Metin Alıntısı ::
◇ ◇ ◇

Kısacası ölümü hak etmek gerekir. Biraz daha yaşamak, biraz da hak etmeyi istemekle ilişkilidir. Kutsal ölümleri seçmek, bir şey için ölmeyi istemek hiçlik duygusundan kurtulma çabasıdır aynı zamanda. Hiçbir şey olamayanların bir şeyler için ölerek ‘bir şey’ olabilme çabaları, ölüme narsistik şerbet katmaktır. Aslında bir şeyler için ölmek, adı kutsalla gizlenen bir intihardır. Bronislaw Malinowski, Trobiand kültüründe savaşta ölmenin bir intihar biçimi olduğunu ve intiharın adaleti sağlamak amaçlı uygulandığını anlatır (2000, s. 164-5). Savaşta ölmek bu kültürde, şehitlikten çok bir suçun cezası olarak uygulanır.

◇ ◇ ◇

Veri Bloğu ::
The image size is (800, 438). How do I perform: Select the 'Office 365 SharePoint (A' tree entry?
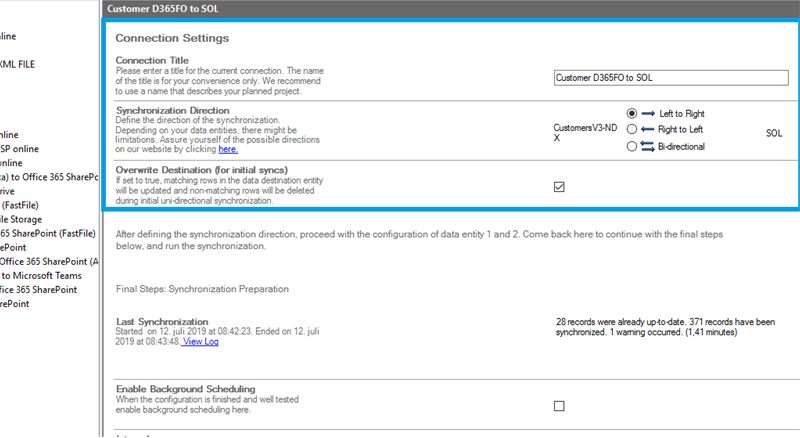(x=50, y=261)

◇ ◇ ◇

Alıştırma 1 :: Ölüm üzerine olan metinden "Kısacası ölümü hak" sözlerinden başlayıp "cezası olarak uygulanır." sözlerine kadar uzanan her şeyi hiçbir değişiklik yapmadan döndürünüz.
Alıştırma 2 :: Ölüm üzerine olan metne göre Trobiand kültüründe savaşta ölmek, şehitlikten çok ne olarak uygulanır?

Görev Çıktısı 1 ::
Kısacası ölümü hak etmek gerekir. Biraz daha yaşamak, biraz da hak etmeyi istemekle ilişkilidir. Kutsal ölümleri seçmek, bir şey için ölmeyi istemek hiçlik duygusundan kurtulma çabasıdır aynı zamanda. Hiçbir şey olamayanların bir şeyler için ölerek ‘bir şey’ olabilme çabaları, ölüme narsistik şerbet katmaktır. Aslında bir şeyler için ölmek, adı kutsalla gizlenen bir intihardır. Bronislaw Malinowski, Trobiand kültüründe savaşta ölmenin bir intihar biçimi olduğunu ve intiharın adaleti sağlamak amaçlı uygulandığını anlatır (2000, s. 164-5). Savaşta ölmek bu kültürde, şehitlikten çok bir suçun cezası olarak uygulanır.

Görev Çıktısı 2 :: Bir suçun cezası olarak uygulanır.